Extracto de página

El Reino Unido aprueba la vacuna de Oxford y AstraZeneca, la cuarta en ser autorizada en todo el mundo

Imagen de un vial de la vacuna contra la Covid de AstraZeneca, desarrollada en colaboración con la Universidad de Oxford.
Imagen de un vial de la vacuna contra la Covid de AstraZeneca, desarrollada en colaboración con la Universidad de Oxford.
EFE
Imagen de un vial de la vacuna contra la Covid de AstraZeneca.

El Gobierno de Reino Unido ha anunciado este miércoles que acepta la recomendación de la Agencia Reguladora de Medicinas y Productos Sanitarios (MHRA) para autorizar la vacuna contra la Covid-19 desarrollada por la Universidad de Oxford y la farmacéutica AstraZeneca, que se convierte así en la cuarta en ser aprobada para uso generalizado en todo el planeta.

Desde Downing Street –residencia y despacho del primer ministro británico, Boris Johnson–, la directora ejecutiva del MHRA, June Raine, ha asegurado que ese organismo "antepuso siempre la seguridad ciudadana" al analizar "exhaustivamente" los datos disponibles de "seguridad, calidad y efectividad" del preparado. 

El ministro de Sanidad, Matt Hancock, ha indicado, por su parte, que la vacunación con el preparado de Oxford/AstraZeneca empezará el 4 de enero y manifestó su esperanza de que todos los grupos vulnerables del país sean vacunados para la primavera.

El proyecto de la universidad británica, que durante meses fue considerado el más avanzado en la carrera internacional por lograr una vacuna efectiva, se vio adelantado en la recta final por las farmacéuticas estadounidenses Pfizer y Moderna, con sus innovadoras plataformas basadas en la tecnología del ARN mensajero.

De la guerra de resultados a las aprobaciones

El mes de noviembre estuvo marcado por la presentación de los resultados de efectividad de los distintos proyectos de vacuna. Pfizer fue la primera en anunciar que la suya evitaba más del 90% del contagio el 9 de noviembre y, una semana después, Moderna elevaba al 95% la efectividad de su suero. AstraZeneca, la farmacéutica que comercializa el proyecto de la Universidad de Oxford, anunció el 23 de ese mes unos resultados más modestos de un 70% de efectividad.

Datos para revisión

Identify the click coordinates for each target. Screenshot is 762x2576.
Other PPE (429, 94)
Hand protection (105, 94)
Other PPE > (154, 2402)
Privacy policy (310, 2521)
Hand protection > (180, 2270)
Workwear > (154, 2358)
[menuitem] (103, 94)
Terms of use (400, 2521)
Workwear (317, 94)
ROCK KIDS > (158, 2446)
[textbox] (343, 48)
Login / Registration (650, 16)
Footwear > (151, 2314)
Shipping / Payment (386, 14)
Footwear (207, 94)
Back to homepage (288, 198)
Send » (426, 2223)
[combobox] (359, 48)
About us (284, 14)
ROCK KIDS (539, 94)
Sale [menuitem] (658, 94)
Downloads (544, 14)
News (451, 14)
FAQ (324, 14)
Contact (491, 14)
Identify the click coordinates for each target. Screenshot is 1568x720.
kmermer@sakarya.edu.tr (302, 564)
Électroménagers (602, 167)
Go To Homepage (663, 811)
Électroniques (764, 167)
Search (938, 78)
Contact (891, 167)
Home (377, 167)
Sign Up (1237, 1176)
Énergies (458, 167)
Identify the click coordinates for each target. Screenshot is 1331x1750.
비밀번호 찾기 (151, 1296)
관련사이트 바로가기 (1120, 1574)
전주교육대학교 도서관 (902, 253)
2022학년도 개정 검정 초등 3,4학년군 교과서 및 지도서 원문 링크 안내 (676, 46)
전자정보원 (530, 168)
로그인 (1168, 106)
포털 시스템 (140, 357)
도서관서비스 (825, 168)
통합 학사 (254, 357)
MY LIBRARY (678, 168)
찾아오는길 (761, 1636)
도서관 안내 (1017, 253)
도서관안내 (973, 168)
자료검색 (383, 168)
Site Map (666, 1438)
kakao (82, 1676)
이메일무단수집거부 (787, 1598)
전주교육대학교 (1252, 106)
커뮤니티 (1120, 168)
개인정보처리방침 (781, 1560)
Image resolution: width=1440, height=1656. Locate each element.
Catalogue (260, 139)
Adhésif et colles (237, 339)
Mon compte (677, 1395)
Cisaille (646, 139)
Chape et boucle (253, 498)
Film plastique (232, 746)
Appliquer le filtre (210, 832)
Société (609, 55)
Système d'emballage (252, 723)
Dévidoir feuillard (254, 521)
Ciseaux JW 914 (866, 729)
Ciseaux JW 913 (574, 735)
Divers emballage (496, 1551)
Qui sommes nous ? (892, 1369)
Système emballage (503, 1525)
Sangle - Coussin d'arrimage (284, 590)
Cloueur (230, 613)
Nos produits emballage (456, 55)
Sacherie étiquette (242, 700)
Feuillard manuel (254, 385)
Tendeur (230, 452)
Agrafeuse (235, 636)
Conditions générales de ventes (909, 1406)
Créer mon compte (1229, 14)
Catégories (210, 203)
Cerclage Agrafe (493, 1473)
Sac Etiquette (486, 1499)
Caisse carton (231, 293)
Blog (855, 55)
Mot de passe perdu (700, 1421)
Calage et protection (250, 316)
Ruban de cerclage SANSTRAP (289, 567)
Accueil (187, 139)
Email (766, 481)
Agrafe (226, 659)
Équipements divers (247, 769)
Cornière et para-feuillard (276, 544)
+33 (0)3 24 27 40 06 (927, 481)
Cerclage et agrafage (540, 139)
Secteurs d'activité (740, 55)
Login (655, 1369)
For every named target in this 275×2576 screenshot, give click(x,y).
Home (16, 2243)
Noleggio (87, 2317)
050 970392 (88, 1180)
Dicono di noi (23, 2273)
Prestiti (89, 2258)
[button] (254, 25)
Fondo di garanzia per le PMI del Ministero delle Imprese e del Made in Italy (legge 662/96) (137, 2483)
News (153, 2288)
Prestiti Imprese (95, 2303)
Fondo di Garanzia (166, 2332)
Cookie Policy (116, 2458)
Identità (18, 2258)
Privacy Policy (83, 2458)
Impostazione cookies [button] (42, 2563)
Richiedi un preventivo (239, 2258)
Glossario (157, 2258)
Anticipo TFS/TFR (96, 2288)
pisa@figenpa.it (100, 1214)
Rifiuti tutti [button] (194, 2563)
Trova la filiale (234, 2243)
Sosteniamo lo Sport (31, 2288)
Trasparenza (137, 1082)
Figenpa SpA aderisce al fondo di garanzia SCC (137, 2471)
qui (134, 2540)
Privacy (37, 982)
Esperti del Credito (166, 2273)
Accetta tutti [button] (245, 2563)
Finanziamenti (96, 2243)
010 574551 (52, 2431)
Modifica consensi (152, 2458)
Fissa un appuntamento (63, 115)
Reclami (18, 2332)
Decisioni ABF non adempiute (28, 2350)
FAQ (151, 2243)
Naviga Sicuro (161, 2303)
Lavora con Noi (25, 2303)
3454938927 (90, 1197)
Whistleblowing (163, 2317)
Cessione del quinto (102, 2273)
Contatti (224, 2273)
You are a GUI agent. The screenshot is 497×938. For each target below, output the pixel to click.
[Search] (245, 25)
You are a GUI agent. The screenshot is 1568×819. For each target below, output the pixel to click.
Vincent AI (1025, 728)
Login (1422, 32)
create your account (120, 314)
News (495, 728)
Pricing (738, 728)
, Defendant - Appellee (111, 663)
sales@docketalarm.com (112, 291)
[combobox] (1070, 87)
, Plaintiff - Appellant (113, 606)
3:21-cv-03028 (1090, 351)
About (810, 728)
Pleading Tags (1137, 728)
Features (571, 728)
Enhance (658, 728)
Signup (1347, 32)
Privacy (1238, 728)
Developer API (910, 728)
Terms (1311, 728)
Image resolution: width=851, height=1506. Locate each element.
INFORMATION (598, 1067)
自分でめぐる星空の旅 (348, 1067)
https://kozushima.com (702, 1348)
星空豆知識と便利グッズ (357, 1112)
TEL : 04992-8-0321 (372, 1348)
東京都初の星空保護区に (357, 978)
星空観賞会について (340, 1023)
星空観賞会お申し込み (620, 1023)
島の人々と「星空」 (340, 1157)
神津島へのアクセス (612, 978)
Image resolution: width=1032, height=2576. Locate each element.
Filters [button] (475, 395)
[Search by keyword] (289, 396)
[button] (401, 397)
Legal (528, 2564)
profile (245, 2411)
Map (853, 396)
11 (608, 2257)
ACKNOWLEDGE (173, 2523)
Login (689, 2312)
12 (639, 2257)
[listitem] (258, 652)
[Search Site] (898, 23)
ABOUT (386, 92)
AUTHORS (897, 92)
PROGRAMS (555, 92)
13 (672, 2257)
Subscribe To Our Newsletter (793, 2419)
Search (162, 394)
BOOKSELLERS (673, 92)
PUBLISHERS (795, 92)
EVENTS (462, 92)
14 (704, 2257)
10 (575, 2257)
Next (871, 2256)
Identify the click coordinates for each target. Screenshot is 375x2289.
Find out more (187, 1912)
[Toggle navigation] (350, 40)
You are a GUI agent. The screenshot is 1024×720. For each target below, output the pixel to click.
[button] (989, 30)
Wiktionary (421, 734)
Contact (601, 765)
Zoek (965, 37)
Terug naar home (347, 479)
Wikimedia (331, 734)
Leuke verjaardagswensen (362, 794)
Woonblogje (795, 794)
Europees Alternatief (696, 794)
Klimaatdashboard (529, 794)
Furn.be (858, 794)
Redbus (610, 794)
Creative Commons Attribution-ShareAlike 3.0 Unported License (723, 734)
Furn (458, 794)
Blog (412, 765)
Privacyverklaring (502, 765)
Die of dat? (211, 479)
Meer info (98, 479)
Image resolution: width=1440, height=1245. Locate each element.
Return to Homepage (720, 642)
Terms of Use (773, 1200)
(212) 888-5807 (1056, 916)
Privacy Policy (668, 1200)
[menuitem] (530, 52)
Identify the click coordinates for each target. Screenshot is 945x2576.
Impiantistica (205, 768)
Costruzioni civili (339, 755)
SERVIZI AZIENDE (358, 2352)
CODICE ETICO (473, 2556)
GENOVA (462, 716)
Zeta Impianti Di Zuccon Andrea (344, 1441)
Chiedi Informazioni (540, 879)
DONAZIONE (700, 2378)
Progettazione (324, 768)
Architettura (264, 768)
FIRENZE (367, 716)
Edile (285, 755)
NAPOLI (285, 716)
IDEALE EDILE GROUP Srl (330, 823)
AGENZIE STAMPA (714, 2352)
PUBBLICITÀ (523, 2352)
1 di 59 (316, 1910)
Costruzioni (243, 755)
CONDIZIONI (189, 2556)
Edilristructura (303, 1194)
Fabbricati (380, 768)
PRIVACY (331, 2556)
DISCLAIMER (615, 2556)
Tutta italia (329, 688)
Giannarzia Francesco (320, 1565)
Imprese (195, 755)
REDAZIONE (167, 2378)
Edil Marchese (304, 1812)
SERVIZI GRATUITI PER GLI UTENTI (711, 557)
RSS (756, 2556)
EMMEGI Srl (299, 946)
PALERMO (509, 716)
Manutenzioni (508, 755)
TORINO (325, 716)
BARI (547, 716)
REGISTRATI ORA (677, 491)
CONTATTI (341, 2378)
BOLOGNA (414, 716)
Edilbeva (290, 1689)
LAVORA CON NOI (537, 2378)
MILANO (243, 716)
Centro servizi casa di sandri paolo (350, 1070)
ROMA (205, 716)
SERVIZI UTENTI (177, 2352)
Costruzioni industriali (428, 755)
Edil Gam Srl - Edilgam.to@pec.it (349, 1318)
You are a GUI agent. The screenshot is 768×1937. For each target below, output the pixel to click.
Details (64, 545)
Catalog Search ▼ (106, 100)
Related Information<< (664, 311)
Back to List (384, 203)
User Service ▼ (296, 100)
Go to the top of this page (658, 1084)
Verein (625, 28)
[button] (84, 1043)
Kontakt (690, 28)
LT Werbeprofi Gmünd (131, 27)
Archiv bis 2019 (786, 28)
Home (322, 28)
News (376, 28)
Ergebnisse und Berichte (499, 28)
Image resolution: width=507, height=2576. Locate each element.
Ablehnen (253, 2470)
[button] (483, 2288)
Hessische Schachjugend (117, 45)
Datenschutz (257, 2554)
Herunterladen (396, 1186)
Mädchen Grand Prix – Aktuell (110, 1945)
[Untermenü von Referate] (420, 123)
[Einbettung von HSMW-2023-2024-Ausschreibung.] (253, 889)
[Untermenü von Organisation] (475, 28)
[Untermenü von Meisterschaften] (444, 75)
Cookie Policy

Acción requerida A
Reescribe el tramo de la noticia sobre la vacuna de Oxford y AstraZeneca que va desde "El ministro de" hasta "para la primavera." y cambia "ministro de Sanidad" por "titular de Sanidad".
Acción requerida B
Continúa la noticia sobre la vacuna de Oxford y AstraZeneca a partir de su última oración.

Respuesta escrita A
El titular de Sanidad, Matt Hancock, ha indicado, por su parte, que la vacunación con el preparado de Oxford/AstraZeneca empezará el 4 de enero y manifestó su esperanza de que todos los grupos vulnerables del país sean vacunados para la primavera.

Respuesta escrita B
La de Pfizer, desarrollada en Alemania por el laboratorio BioNTech, fue quién logró finalmente el hito de convertirse en la primera en ser aprobada para uso de la población general por un Estado, precisamente en el Reino Unido, el pasado 2 de diciembre. A esta aprobación le siguieron la de Estados Unidos, 10 días después y, finalmente, la de la Unión Europea, el pasado 21 de diciembre.

El gran competidor de Pfizer, Moderna, tuvo que esperar hasta el 19 de diciembre, cuando su uso fue aprobado en Estados Unidos y se espera que sea la siguiente en recibir el visto bueno de las autoridades de la UE a comienzos de enero.

A diferencia de las de Pfizer y Moderna, la vacuna de Oxford está basada en una técnica menos innovadora, mediante el uso de un virus del chimpancé, pero que la hace más barata y también más fácil de almacenar y distribuir, dado que puede conservarse a temperaturas de entre 2 y 8 grados.

Las vacunas de Rusia y China

Paralelamente a estos tres proyectos, el 11 de noviembre, el Instituto Gamaleya, una institución pública de Rusia, anunció que su vacuna tenía una efectividad del 92%, si bien no publicó ningún estudio científico que lo acreditase. Las vacunaciones comenzaron en Rusia el 5 de diciembre y esta vacuna ha sido también autorizada en Bielorrusia y Argentina.

La farmacéutica estatal china Sinopharm, por su parte, ha asegurado también este miércoles que una de sus vacunas tiene una efectividad de casi el 80 por ciento contra el coronavirus y que ha pedido a las autoridades médicas del gigante asiático que den su visto bueno para comercializarla. 

Según el Instituto de Productos Biológicos de Pekín, subsidiaria de Sinopharm con la que se desarrolla este suero, los datos provisionales de la fase III de ensayos clínicos arrojan una eficacia del 79,34 %.